Furnas will serve a three-year term on the volunteer board that is charged with making decisions on the overall strategic direction and priorities of SPLC. The board sets policy, plans for the future, and monitors finances, development and funding. Members of the board hail from the journalism, legal, education, and nonprofit management fields, with one board seat reserved for a student representative.

“It’s always been critical to SPLC’s mission to fight censorship on high school and college campuses,” Furnas said. “But just as important, and certainly more exciting, is how the organization proactively nurtures the efforts from educators and policymakers to support student expression. Today, especially, we need to reaffirm that free speech is better for education and better for democracy.”

Joining Furnas on the board this month are Angela Buonocore, a longtime communications executive, Amy Kristin Sanders, an attorney, former journalist and professor at the University of Texas at Austin, and Neha Madhira, a student journalist at the University of Texas at Austin.

“There can be no more important time to support and protect student journalists, and we are gratified that these new board members will generously share their talent and time to lead the organization during an era of both internal growth and vexing challenges to the First Amendment rights of student journalists,” said Jane Eisner, chair of the SPLC board of directors, in a Jan. 27 news release.

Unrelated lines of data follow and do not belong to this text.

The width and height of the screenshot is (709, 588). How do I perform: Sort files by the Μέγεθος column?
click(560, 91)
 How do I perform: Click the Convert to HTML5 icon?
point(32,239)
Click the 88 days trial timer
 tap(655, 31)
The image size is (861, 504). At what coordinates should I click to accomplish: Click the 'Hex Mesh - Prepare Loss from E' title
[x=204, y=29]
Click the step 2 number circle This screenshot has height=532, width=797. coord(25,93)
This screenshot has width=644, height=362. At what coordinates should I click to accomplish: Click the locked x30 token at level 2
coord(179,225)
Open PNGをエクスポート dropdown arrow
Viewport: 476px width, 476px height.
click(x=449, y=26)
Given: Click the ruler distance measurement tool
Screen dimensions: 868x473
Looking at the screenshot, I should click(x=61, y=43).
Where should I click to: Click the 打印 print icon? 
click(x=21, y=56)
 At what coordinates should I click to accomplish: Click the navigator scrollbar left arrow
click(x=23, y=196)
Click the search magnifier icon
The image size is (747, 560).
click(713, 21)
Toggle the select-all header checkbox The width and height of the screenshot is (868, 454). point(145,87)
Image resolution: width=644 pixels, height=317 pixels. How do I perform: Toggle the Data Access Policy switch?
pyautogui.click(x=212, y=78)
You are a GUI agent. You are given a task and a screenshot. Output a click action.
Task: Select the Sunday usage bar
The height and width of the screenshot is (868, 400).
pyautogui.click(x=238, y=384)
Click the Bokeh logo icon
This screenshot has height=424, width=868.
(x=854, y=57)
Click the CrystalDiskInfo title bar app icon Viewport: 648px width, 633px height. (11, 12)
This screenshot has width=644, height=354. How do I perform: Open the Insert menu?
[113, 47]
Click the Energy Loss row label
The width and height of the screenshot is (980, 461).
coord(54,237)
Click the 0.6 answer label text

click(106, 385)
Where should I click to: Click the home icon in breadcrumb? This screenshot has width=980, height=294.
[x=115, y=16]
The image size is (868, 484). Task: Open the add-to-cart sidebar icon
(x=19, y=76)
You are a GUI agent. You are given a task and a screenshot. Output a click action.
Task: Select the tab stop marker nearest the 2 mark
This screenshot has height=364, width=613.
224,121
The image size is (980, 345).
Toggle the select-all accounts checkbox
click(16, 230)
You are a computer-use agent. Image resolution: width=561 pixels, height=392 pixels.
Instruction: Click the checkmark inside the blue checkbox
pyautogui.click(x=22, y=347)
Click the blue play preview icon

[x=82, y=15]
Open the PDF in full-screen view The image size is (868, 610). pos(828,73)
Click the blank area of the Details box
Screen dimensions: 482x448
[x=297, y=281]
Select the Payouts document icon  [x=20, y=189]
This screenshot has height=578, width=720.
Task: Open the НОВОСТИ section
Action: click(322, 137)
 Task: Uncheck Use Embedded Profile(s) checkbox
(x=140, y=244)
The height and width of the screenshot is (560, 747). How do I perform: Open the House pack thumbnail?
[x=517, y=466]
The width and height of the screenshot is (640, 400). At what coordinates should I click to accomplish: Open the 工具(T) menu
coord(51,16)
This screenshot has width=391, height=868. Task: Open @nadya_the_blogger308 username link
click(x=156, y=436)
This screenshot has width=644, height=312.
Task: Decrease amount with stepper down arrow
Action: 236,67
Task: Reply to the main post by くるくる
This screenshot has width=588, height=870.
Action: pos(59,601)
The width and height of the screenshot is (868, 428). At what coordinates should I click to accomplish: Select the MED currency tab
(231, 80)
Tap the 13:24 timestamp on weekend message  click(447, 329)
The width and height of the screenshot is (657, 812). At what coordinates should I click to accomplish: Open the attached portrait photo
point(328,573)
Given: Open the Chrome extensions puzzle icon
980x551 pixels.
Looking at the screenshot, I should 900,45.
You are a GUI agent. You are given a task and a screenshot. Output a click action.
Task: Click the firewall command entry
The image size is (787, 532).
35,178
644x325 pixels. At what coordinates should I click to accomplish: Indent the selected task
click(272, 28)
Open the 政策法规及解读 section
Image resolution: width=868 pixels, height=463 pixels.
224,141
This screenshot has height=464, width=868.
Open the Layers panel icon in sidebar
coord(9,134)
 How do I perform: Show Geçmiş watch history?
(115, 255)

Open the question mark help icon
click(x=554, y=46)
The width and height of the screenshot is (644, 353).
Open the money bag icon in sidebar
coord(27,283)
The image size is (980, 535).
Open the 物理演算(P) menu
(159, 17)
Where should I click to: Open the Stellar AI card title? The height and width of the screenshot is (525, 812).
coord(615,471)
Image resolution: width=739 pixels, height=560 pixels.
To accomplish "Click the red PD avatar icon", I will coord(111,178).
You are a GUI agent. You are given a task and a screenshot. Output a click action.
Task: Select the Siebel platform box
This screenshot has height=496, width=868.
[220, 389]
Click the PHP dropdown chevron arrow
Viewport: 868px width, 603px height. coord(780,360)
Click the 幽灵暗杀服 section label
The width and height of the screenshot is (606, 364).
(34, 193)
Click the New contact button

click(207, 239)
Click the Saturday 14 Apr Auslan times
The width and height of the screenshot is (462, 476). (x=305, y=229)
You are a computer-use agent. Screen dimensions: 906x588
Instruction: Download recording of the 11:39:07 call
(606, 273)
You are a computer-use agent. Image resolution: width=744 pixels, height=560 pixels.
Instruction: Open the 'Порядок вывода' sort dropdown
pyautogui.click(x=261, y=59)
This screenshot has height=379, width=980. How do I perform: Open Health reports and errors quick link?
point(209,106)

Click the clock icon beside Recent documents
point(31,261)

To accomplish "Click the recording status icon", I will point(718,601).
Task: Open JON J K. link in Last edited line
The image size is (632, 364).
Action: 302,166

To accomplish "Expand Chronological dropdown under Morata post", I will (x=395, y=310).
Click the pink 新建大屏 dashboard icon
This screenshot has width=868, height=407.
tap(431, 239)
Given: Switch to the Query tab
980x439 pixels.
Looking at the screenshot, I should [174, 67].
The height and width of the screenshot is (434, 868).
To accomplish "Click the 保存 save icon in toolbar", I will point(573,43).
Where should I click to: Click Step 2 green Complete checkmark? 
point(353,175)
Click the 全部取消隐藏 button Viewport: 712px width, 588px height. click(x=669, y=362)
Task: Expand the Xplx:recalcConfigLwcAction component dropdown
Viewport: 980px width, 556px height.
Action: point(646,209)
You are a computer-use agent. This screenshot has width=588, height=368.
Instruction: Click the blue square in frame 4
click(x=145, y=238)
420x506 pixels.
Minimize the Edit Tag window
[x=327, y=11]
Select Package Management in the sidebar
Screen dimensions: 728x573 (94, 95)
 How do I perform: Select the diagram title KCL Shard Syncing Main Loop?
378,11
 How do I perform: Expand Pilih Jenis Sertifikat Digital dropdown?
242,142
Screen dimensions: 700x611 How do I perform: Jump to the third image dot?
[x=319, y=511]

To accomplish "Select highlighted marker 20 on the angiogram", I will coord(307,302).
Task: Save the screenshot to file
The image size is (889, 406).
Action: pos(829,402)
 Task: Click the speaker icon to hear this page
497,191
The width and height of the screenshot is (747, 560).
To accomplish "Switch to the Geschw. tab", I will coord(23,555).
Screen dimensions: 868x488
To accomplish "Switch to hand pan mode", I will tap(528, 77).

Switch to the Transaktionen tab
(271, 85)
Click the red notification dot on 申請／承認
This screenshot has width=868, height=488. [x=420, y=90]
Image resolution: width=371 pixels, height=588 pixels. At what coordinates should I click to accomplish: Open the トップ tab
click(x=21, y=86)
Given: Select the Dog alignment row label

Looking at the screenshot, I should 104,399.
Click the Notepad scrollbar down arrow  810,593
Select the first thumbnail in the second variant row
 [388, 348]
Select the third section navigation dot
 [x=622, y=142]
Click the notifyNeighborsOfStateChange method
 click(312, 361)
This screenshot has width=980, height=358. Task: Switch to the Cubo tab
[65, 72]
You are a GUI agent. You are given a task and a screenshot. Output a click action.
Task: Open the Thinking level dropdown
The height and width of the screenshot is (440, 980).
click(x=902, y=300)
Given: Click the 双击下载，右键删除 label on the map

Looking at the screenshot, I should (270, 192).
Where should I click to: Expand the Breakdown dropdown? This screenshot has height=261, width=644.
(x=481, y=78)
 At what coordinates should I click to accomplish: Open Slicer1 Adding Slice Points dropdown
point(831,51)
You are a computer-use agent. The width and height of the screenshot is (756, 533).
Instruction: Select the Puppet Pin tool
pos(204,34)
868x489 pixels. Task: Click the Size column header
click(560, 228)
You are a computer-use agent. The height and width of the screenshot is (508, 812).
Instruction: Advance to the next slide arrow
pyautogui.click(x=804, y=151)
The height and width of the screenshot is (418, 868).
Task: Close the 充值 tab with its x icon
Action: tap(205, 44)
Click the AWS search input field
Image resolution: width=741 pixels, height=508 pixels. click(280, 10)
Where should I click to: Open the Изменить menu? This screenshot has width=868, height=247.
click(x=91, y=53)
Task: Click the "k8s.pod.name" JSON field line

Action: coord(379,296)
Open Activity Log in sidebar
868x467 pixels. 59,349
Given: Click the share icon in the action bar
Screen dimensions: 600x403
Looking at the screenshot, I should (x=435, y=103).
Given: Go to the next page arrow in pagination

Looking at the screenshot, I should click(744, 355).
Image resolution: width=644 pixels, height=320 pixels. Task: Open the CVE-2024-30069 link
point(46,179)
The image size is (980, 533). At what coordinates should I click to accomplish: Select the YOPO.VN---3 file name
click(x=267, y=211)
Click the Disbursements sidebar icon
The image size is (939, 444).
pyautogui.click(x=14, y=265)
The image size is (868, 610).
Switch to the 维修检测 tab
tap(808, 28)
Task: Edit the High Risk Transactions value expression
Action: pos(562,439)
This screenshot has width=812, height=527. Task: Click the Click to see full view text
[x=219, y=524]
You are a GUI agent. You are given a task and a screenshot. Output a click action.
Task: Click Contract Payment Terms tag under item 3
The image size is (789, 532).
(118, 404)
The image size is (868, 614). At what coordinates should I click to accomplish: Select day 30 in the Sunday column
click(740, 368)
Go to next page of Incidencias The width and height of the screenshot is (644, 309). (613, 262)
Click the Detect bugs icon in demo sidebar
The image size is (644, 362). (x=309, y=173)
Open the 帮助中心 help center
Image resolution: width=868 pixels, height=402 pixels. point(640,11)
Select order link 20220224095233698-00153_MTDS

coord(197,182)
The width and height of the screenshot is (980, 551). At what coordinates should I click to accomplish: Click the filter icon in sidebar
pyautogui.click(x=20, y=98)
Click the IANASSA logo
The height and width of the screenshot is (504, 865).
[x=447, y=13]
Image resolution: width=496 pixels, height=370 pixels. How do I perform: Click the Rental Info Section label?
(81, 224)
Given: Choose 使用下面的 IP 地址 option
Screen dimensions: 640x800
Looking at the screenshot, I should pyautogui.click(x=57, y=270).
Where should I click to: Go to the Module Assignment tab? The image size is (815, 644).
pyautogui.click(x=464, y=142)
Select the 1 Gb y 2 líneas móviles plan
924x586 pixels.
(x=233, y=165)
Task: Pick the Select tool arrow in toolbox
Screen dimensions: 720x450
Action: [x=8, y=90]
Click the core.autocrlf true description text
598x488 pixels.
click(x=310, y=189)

In 2018, Furnas was named a National Scholastic Press Association Pioneer Award recipient, acknowledging his passion for — and contributions to — scholastic journalism. According to the NSPA website, the Pioneer is the highest honor NSPA awards to journalism educators.

Student Press Law Center

The Student Press Law Center is a nonprofit organization working at the intersection of law, journalism and education to promote, support and champion the rights of student journalists and their advisers at the high school and college levels. The SPLC provides information, training and legal assistance at no charge to student journalists and journalism educators. For more information on the SPLC, visit www.splc.org.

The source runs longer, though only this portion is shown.